A particular element in her statement to boycott the court, which highlights the subtlety of the regime tactics of intimidation and level of rottenness, is worth pointing out.
Victoire Ingabire discloses the content of confidential discussions held on April 8th, 2011 [the following day of the official anniversary of the Rwandan genocide – the timing could not be less critical for psychological intimidation] at the request of Martin Ngoga, the Rwandan General Prosecutor.
During that secret meeting, the letter said:
“I [Victoire Ingabire] was arrested because I have caused a political stand-off with the government alleging that we are promoting a new Hutu rule because I and my party are accusing RPF of crimes against the Hutu populations…”

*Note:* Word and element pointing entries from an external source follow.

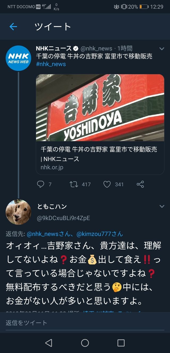170x353 pixels.
Task: Tap Android recent apps square
Action: pos(121,343)
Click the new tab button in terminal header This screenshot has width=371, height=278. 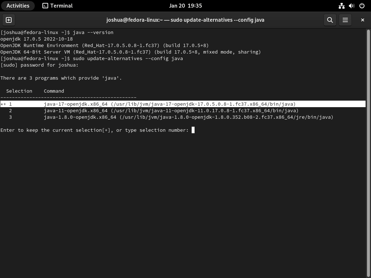(x=8, y=20)

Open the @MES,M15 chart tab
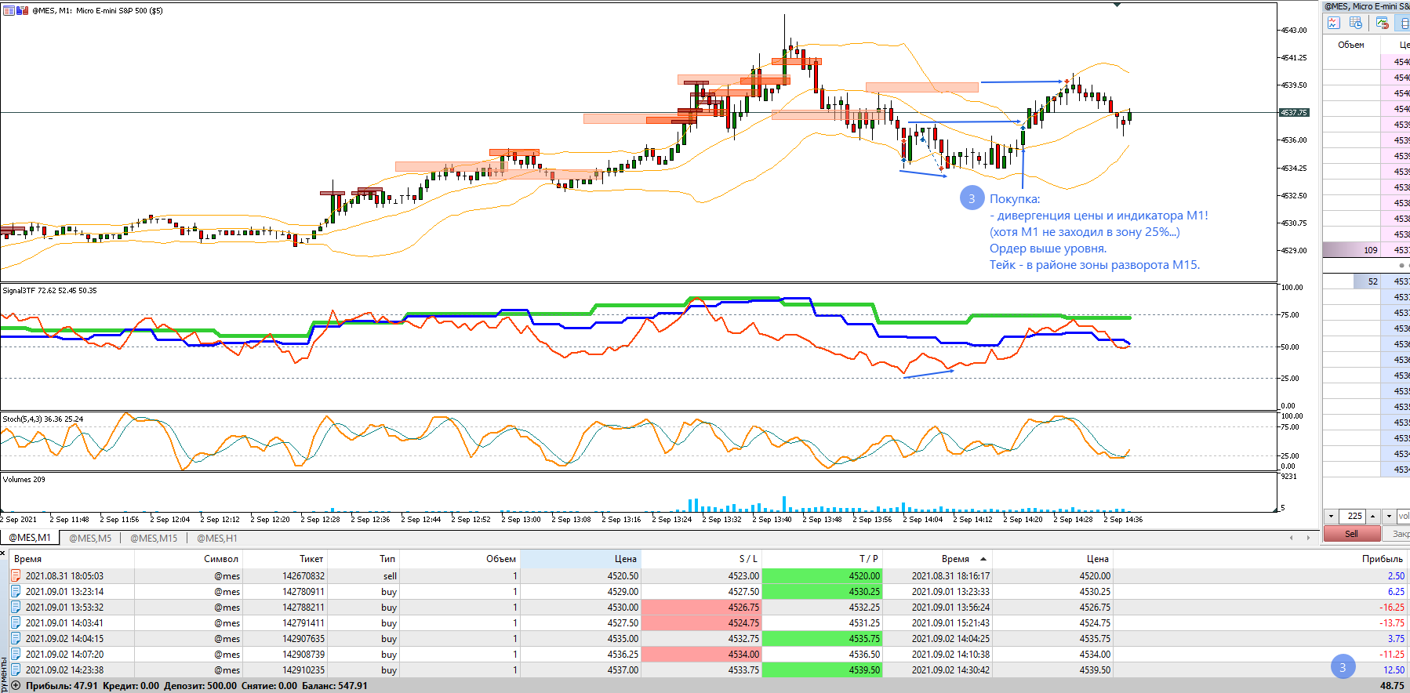[x=154, y=538]
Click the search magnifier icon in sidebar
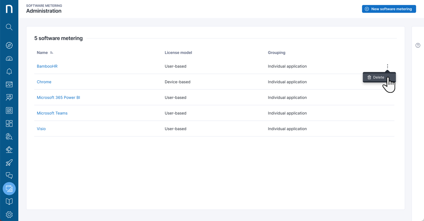 click(9, 27)
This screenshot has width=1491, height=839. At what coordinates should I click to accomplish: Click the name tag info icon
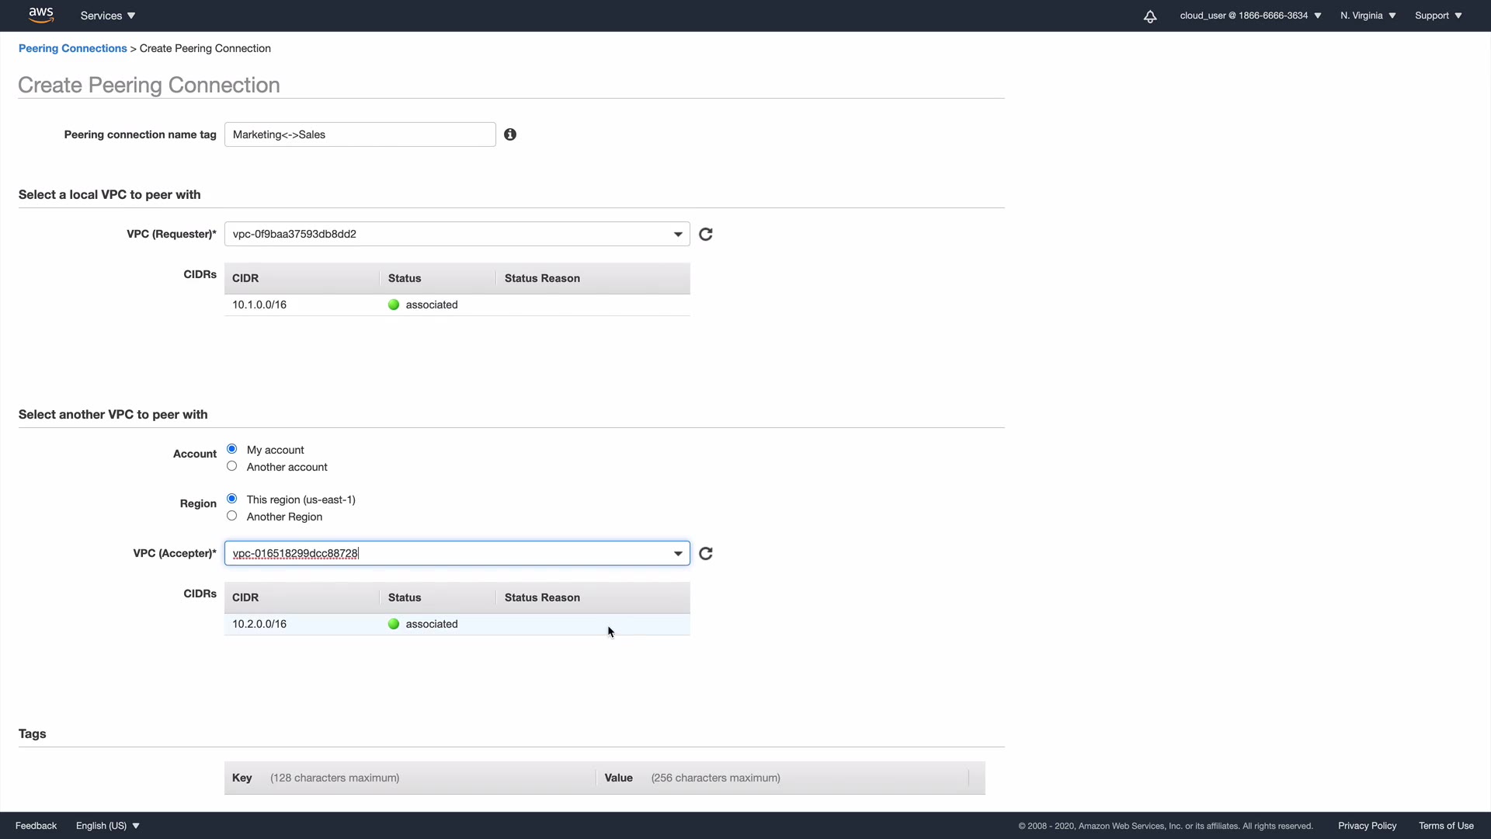[510, 134]
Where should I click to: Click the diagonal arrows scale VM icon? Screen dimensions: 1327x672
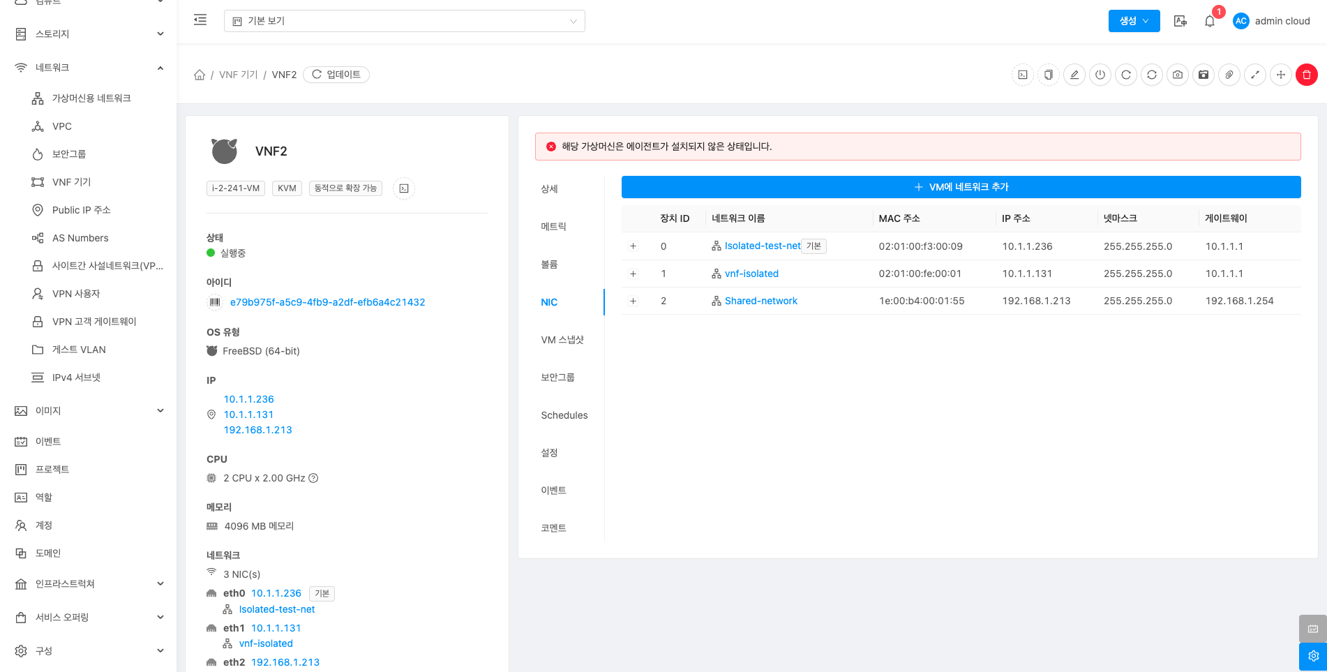1255,75
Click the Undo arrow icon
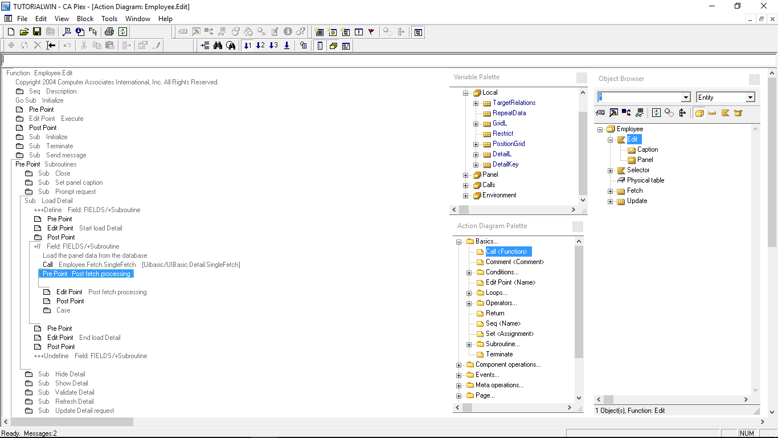The height and width of the screenshot is (438, 778). click(x=67, y=45)
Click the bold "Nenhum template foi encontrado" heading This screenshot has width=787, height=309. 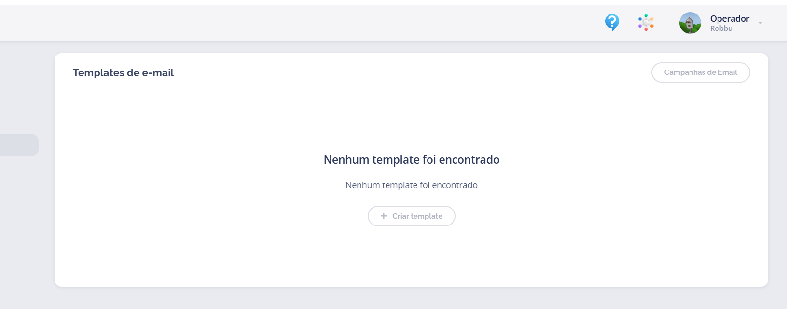pos(411,160)
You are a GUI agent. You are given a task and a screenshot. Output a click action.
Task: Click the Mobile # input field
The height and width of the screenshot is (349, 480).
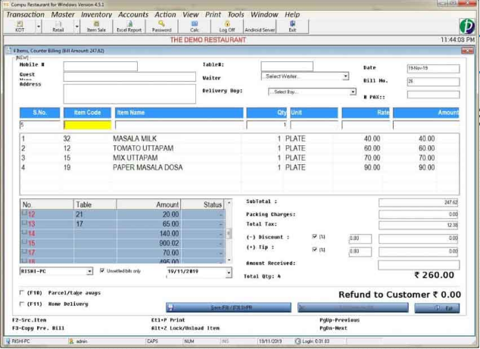100,67
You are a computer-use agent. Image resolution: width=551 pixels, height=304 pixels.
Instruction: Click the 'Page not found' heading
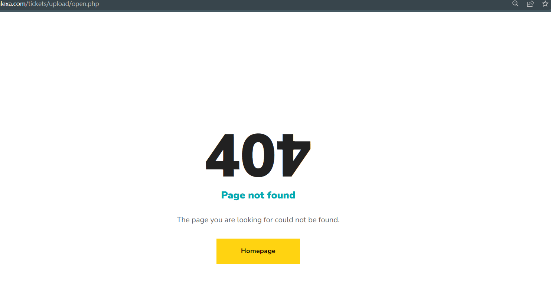point(258,195)
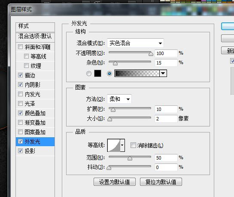Expand the gradient picker dropdown arrow
This screenshot has width=234, height=197.
click(x=163, y=74)
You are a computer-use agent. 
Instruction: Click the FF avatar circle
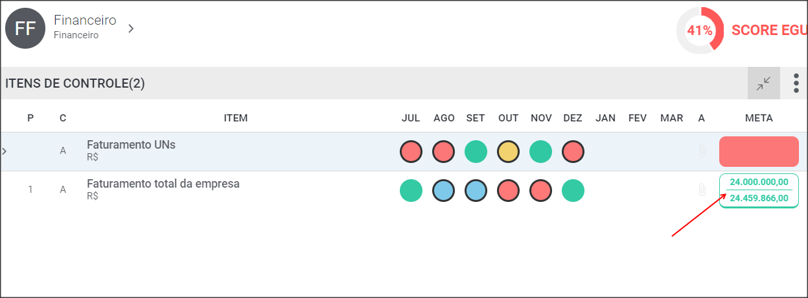click(25, 29)
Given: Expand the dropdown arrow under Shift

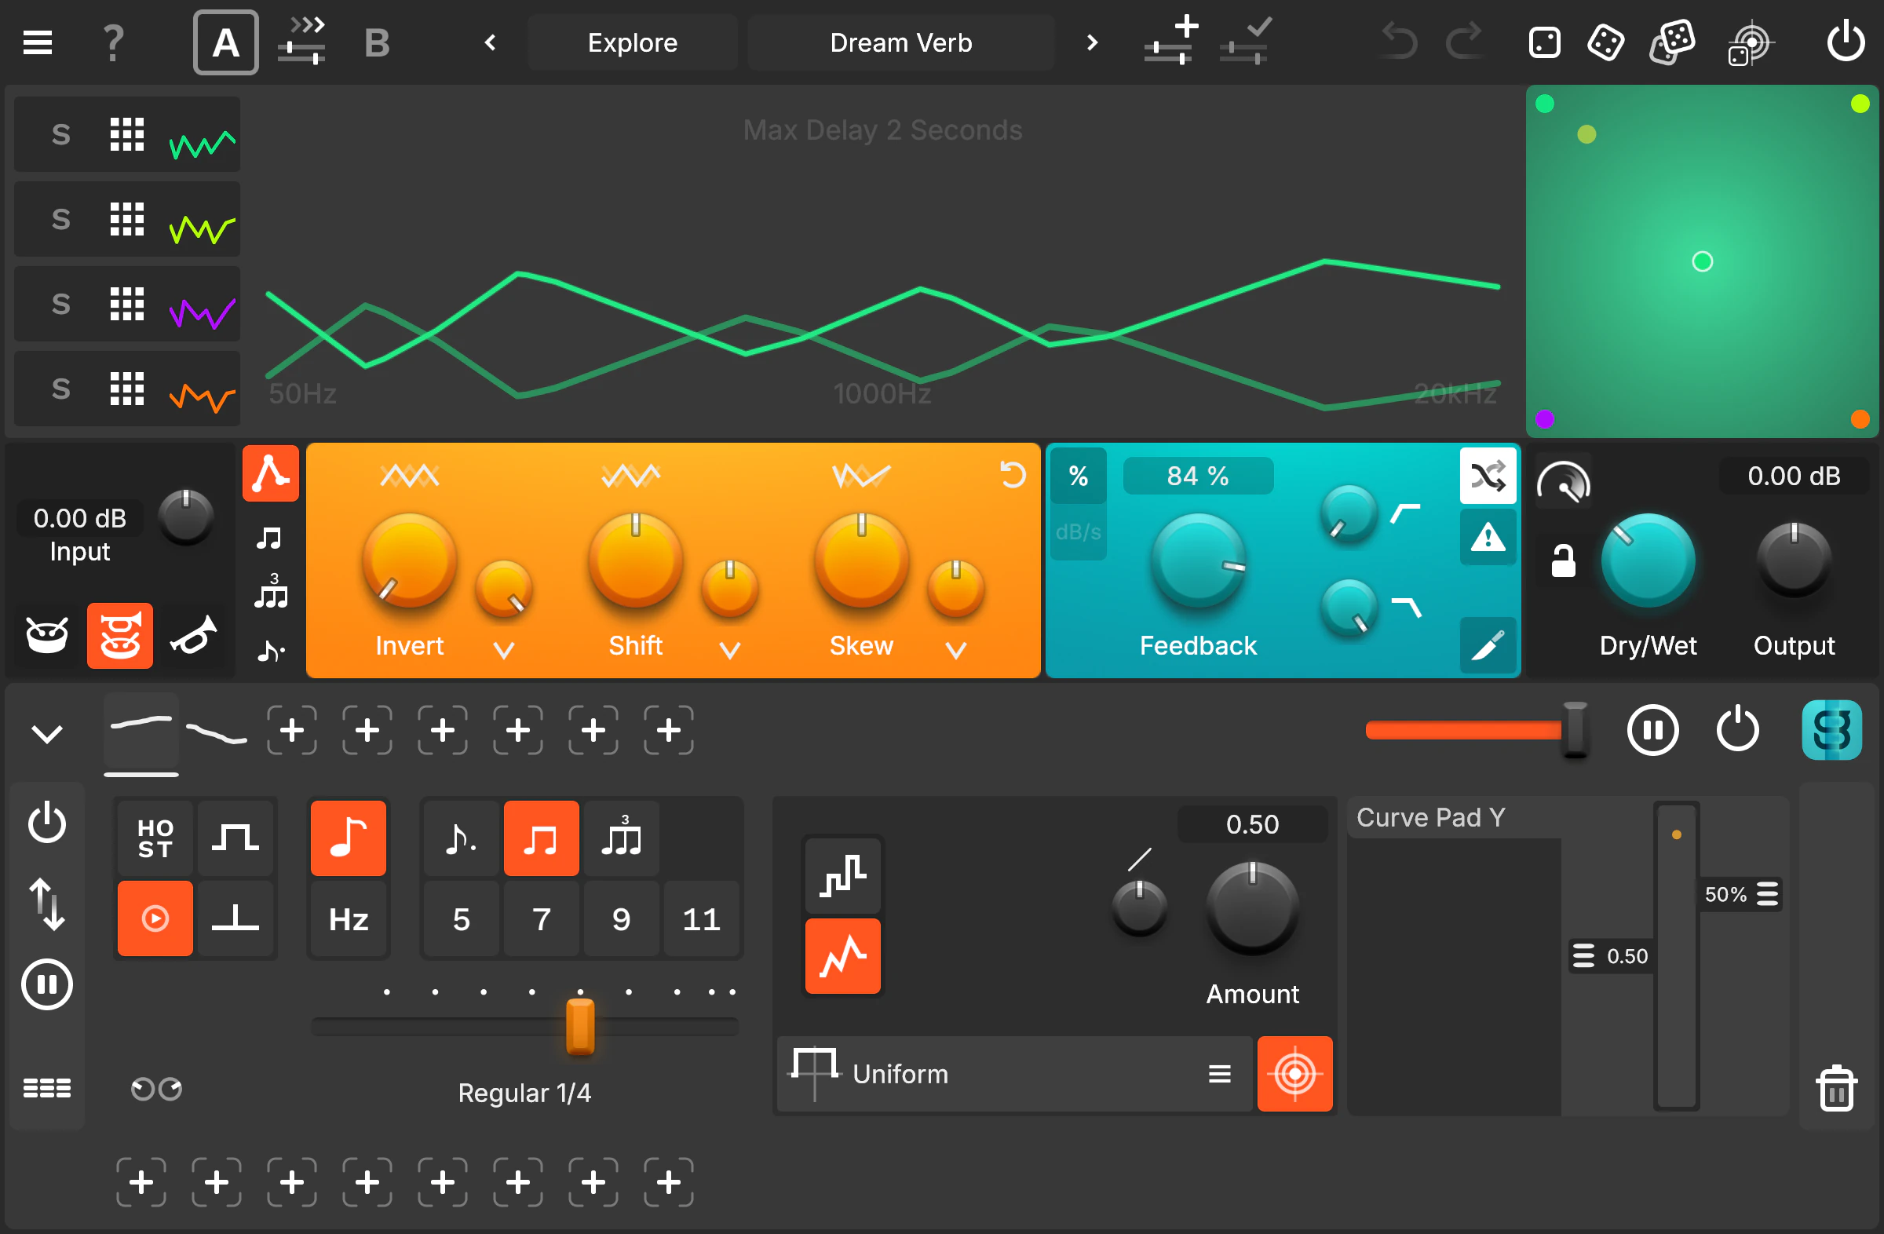Looking at the screenshot, I should (729, 651).
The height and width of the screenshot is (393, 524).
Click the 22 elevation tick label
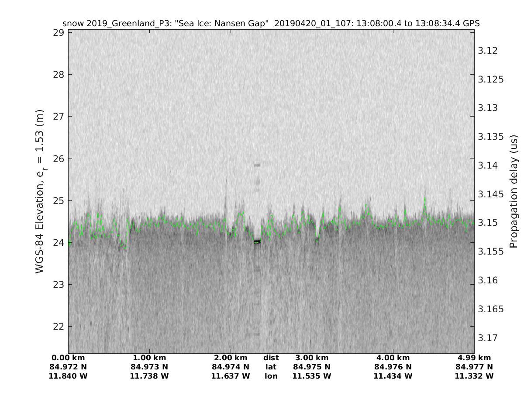pyautogui.click(x=59, y=327)
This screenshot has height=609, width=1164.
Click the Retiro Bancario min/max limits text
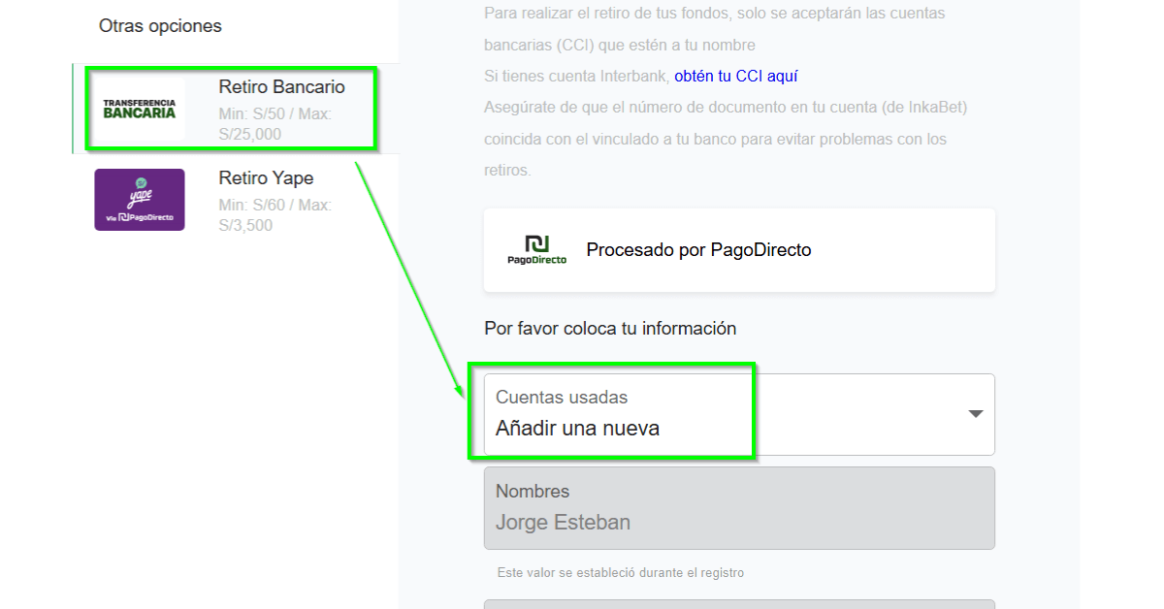pyautogui.click(x=275, y=124)
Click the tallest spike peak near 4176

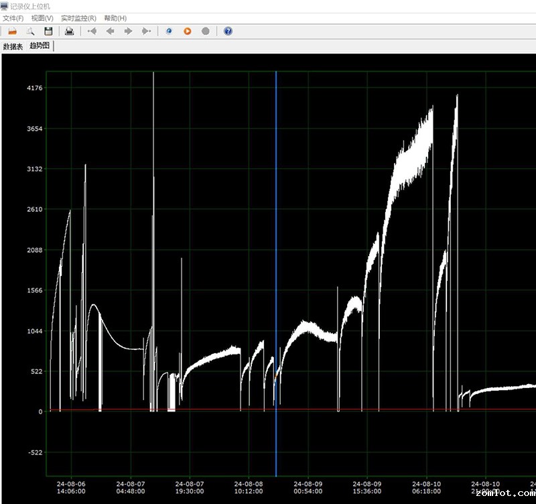point(153,74)
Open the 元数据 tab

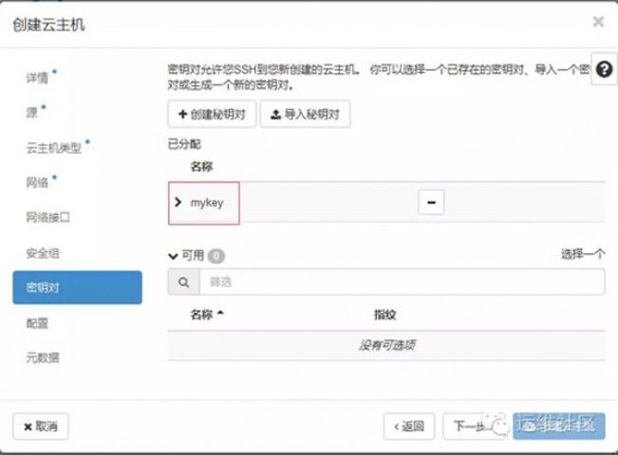[42, 357]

What is surprising about the General Prosecutor’s allegations is that, instead of seeing in Ingabire’s political struggle a legitimate process to access equal rights and democracy for all Rwandans, a relatively similar fight Mandela and his colleagues had against apartheid rule, he demonstrates that by acknowledging that RPF killed Hutu populations, Kagame’s government he represents will have lost its legitimacy to rule the country.
The prosecutor could’ve been more courageous if he had demonstrated to Ingabire that RPF was being wrongly accused of such crimes.
In the same statement, Victoire Ingabire declares:
“Shall I die or live, be detained or freed, what we have achieved will never go back. This movement is even stronger than me.”
The two political leaders were prepared to die for the cause they champion: Mandela then, Ingabire today.
Mandela spent 27 years in prison after the Rivoni trial and was only freed in 1990.
Let’s hope Ingabire’s release from Kagame’s prison won’t take so long.